Set of tasks
(A) List every geographic place name that appears in the measles article.
(B) Return the portion of the measles article between "A test has been done of" and "within Clallam County.", inclusive.

Text passage
____________

Measles test results pending for two more North Olympic Peninsula residents

Tests are in progress to see if two people on the North Olympic Peninsula have measles.

Laboratory testing could determine whether Clallam County has its fifth case of measles this year or if the symptoms seen in a preschool child were caused by a recent vaccination, according to Iva Burks, Clallam County Department of Health and Human Services director.

Patient specimens from the possible fifth patient in Clallam County were taken Monday and sent overnight to the Centers for Disease Control and Prevention in Atlanta for expedited special testing that can distinguish actual measles from symptoms caused by vaccination.

A test has been done of one person in Jefferson County, with results from the state lab expected soon, said Lisa McKenzie, communicable disease program coordinator.

A test done last week was negative, McKenzie said.

Both county public health departments are following quarantine procedures as if they were measles cases to protect the community if tests verify the illness.

Burks said privacy regulations precluded her from identifying the child’s gender or place of residence other than within Clallam County.

McKenzie said the department does not give information about age or gender when only a test has been done.

____________

Material shown
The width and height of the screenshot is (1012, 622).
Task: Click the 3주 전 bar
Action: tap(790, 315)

____________

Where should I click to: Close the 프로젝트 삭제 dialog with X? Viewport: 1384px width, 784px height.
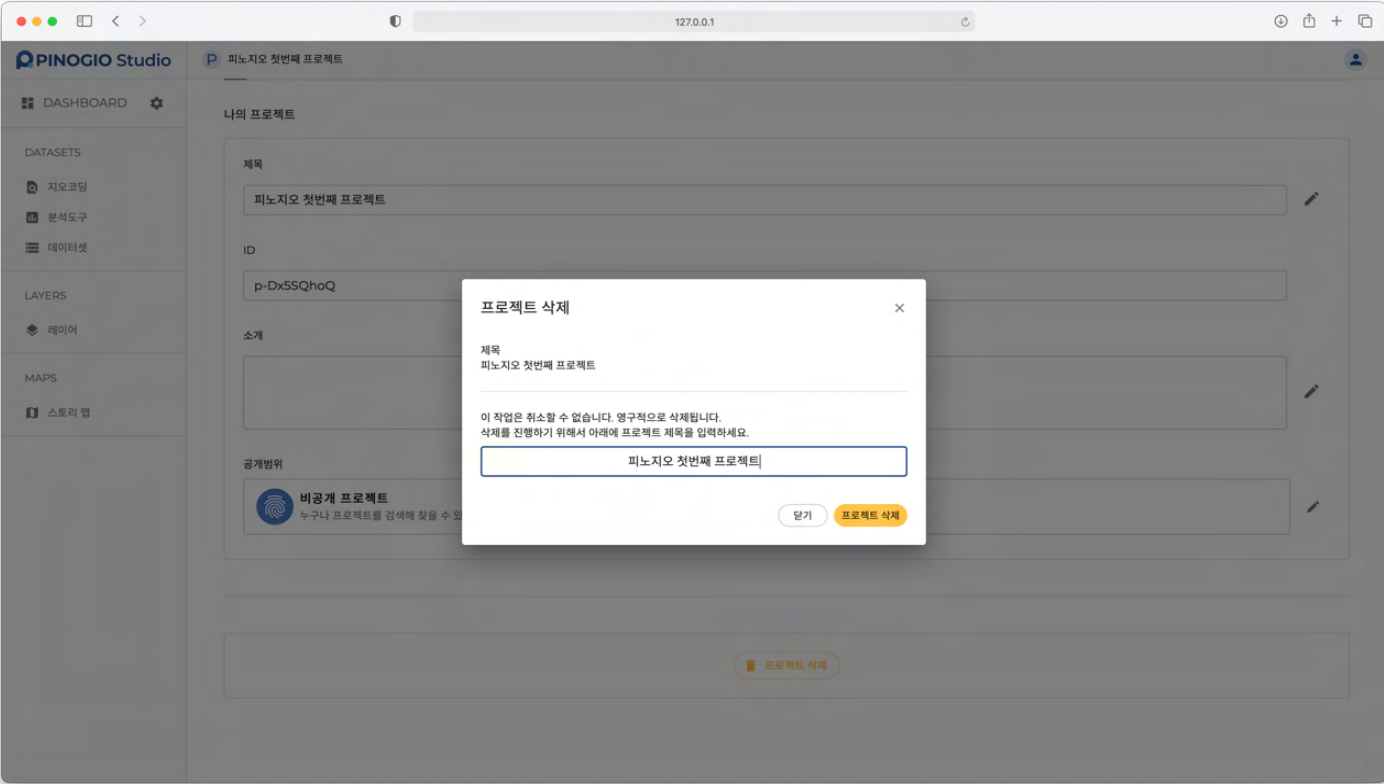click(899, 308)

____________

Task answers
(A) North Olympic Peninsula, Clallam County, Jefferson County, Atlanta

(B)
A test has been done of one person in Jefferson County, with results from the state lab expected soon, said Lisa McKenzie, communicable disease program coordinator.

A test done last week was negative, McKenzie said.

Both county public health departments are following quarantine procedures as if they were measles cases to protect the community if tests verify the illness.

Burks said privacy regulations precluded her from identifying the child’s gender or place of residence other than within Clallam County.